Ellef Ringnes (25 October 1842 – 15 March 1929) was a Norwegian brewer and patron.

He was born at the Ringnes farm in Krødsherad, Buskerud to farmer Anders Knudsen Ringnes (1813–75) and his wife Maren Amundsdatter (1815–76). His father left the farm in 1855, and Ellef was employed as travelling salesman for Christiania Bryggeri at the age of 18. In 1876, he founded Ringnes & Compani brewery with his brother Amund Ringnes and the businessman Axel Heiberg. It was the eighth brewery in Christiania (now Oslo), and later had its name changed to Ringnes Bryggeri.

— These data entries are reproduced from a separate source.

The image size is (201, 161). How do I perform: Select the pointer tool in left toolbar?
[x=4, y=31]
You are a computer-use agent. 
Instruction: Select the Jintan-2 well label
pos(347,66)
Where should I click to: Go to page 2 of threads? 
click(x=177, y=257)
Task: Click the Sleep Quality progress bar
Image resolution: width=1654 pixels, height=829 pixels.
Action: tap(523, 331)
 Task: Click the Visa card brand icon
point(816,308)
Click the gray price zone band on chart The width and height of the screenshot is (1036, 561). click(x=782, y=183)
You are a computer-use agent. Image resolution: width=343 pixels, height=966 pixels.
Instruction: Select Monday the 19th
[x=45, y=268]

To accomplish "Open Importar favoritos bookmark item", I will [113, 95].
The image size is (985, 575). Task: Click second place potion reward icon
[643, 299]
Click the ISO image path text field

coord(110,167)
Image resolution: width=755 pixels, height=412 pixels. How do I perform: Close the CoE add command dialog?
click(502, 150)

The Ringnes brewery became successful, and Ellef Ringnes and his brother became patrons in Christiania. They invested in the construction of the Holmenkollen Line and sanatoriums in the Holmenkollen area. From 1896 to 1906, Ellef Ringnes was a member of the board of the Holmenkolbanen light rail company, which built and operated the Holmenkollen Line. Ellef and Amund Ringnes sponsored Fridtjof Nansen's Fram expedition, which they in a short period of time led together with businessman Axel Heiberg and shipowner Thomas Fearnley. They also sponsored explorer Otto Sverdrup's 1898–1902 Fram expedition; as a compensation Sverdrup named two discovered islands after them: Ellef Ringnes Island and Amund Ringnes Island.

On 30 June 1869, Ringnes married Karen Tonette ("Kaja") Maartmann (1851–1933) with whom he had 14 children. His father-in-law was Knud Geelmuyden Fleischer Maartmann. In 1896, Ringnes became a member of the Norwegian Academy of Science and Letters. In the same year, he bought Ringnes farm from his brother Amund, who earlier had inherited it from his father. Many parties were arranged at the farm house, to which both royal personages and prominent society members were invited. His residence at St. Hanshaugen Park, dubbed "Cairo" and "Ringnes Castle", was likewise the scene of many parties in his lifetime. In 1901, Ringnes was succeeded by his brother-in-law Harald Sigvart Maartmann as managing director of Ringnes brewery. Maartman was in turn succeeded by his son Knud Maartmann Ringnes (1875–1945) in 1920.

Ringnes was decorated as Knight, First Class of the Royal Norwegian Order of St. Olav in 1896, and upgraded to Commander of the First Class in 1908. He was also a Commander of the Legion of Honour. Ringnes was an honorary member of the Norwegian, Danish, and Swedish brewery associations. In 1930, a bust of him was erected at Holmenkollen. Ringnes died in Oslo on 15 March 1929, aged 86.